Giant_Panda_Eating - Wikipedia - by Chen Wu from Shanghai, China

Giant_Panda_Eating – Wikipedia – by Chen Wu from Shanghai, China

Chinese state funds are currently on a buying spree in Germany

An interesting Reuters report by Frankfurt based Tina Bellon from mid-June states that ‘German insurers are seeing increased competition from Asian buyers as they seek to boost investment in domestic real estate to counter the effect of negative interest rates’
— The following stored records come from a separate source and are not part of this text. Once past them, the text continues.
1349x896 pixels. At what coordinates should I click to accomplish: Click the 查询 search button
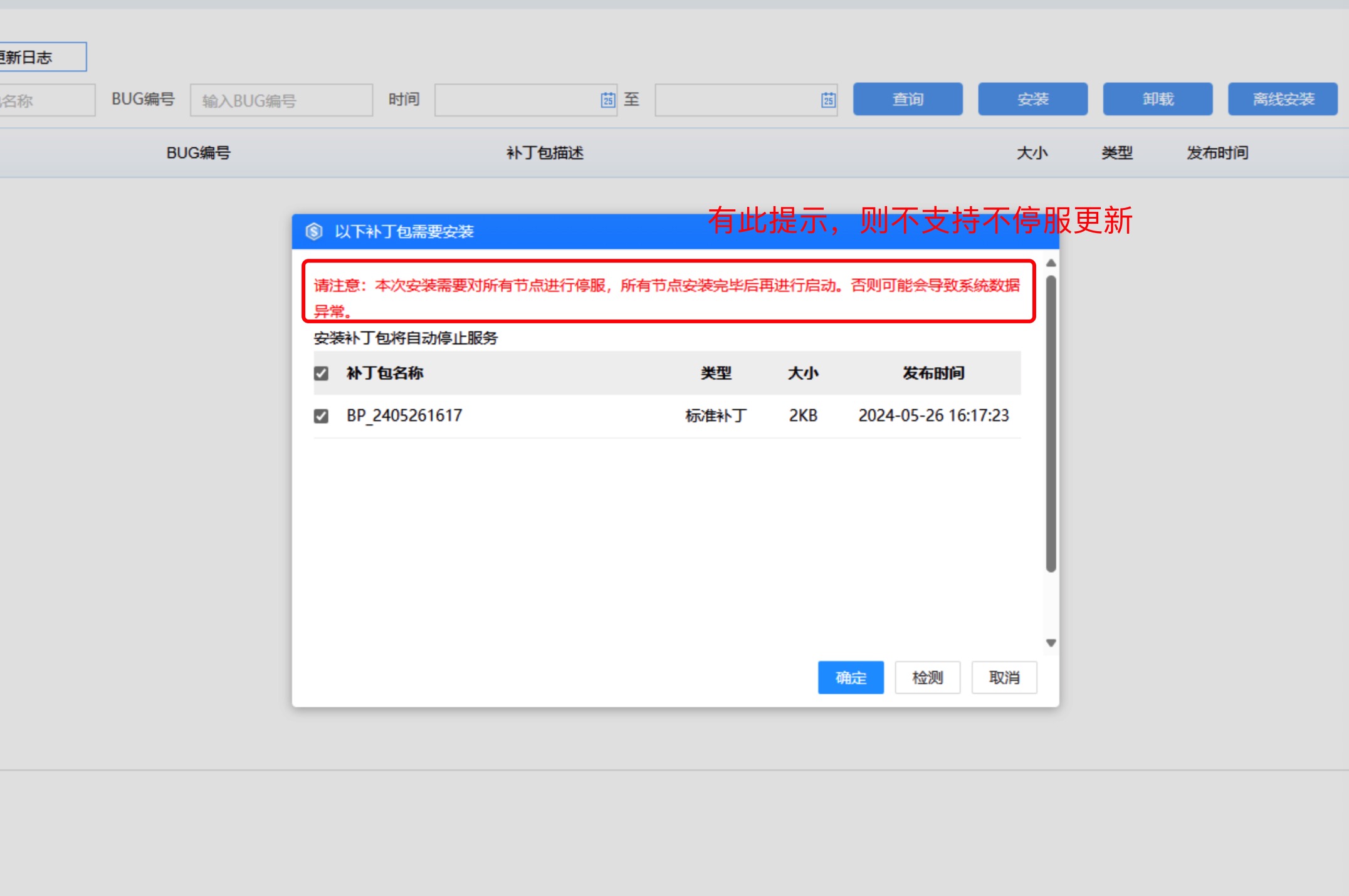click(907, 99)
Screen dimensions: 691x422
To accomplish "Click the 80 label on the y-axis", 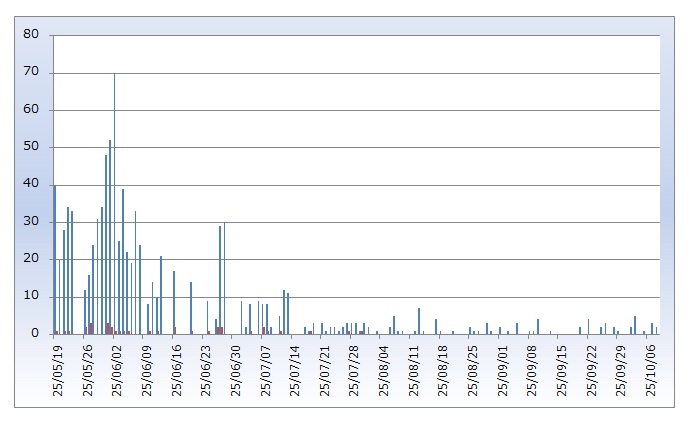I will (32, 35).
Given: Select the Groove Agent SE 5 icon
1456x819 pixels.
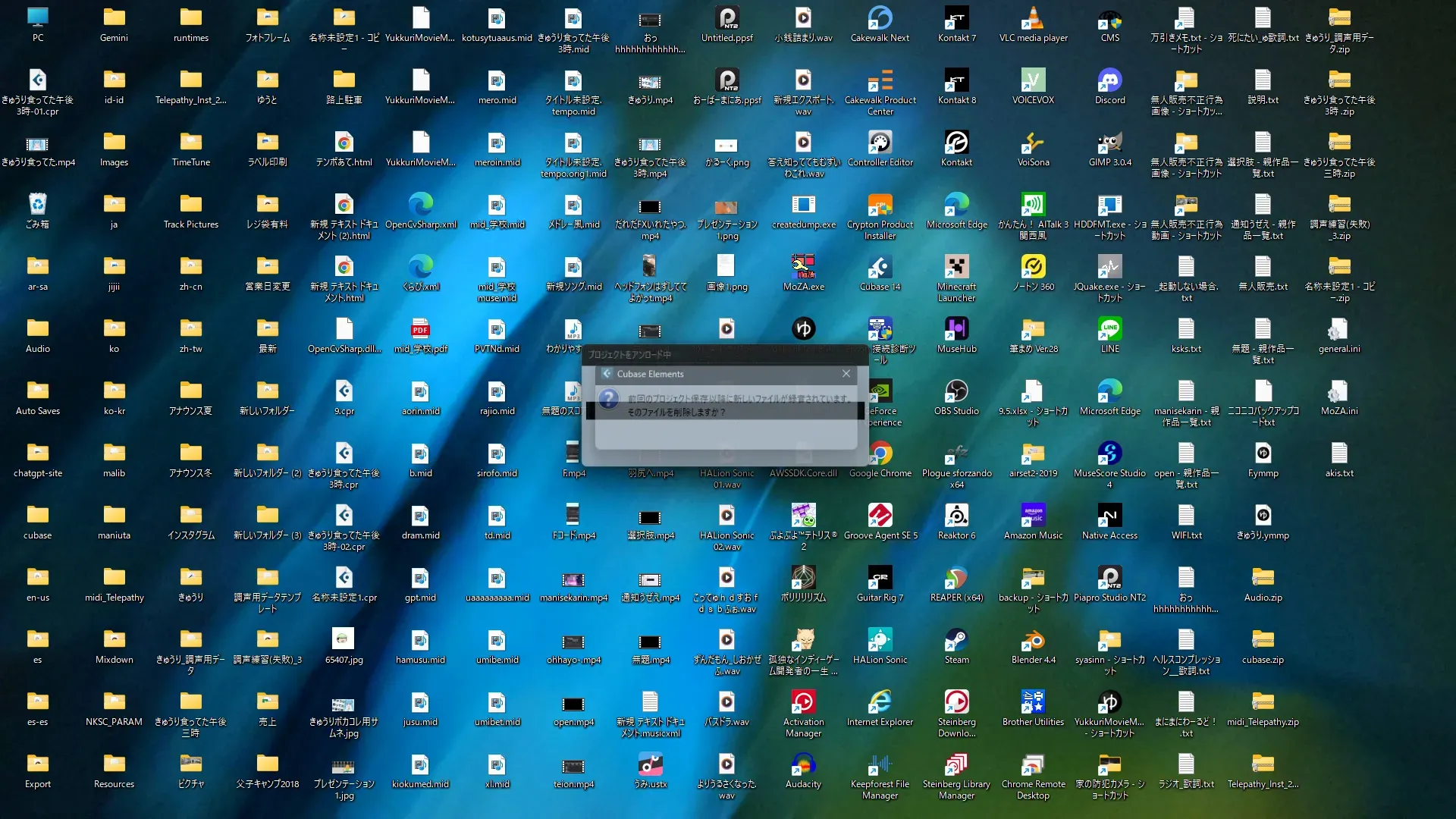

German ‚Bunds‘ have been the traditional investment of German insurers – namely very safe and yes very boring German government bonds. Boring, but where yields have traditionally been constant if not spectacular.

Enter the European Central Bank and it’s money-printing programme of ‚quantitative-easing‘ or ‚monetary easing‘ if you prefer, which has now turned German bonds into negative territory for the first time ever.

German Bund yields turn ’negative‘

The ’10-year-German-bund’ yield closed recently at minus 0.008%. This means that ‘Bund’ buyers will have to pay Germany to hold their money [!] for a decade — 8 euro cents a year for every thousand euro lent. Falling bond yields also usually lead to rising prices.

With Brexit, and the uncertainty it brings, and German 10-year bond yields turning negative, insurers are therefore raising their profile on Germany property with its rising prices.

With rising prices in its major cities, Germany real-estate is regarded as a stable market with high-quality property and therefore is attracting Chinese and other international real-estate investors.

This is especially true in Germany’s large cities and the capital Berlin and we have written before about it on this blog.

The Reuters article by Tina Bellon ended by quoting the outspoken Scottish hedge fund manager Hugh Hendry. He called German residential property ‚an investment that can survive any „vial of poison“ ‚.

An interesting aspect to the finances and economics surrounding the German Bunds a piece from Forbes which claims that Germany actually profited from Greece’s woes last year.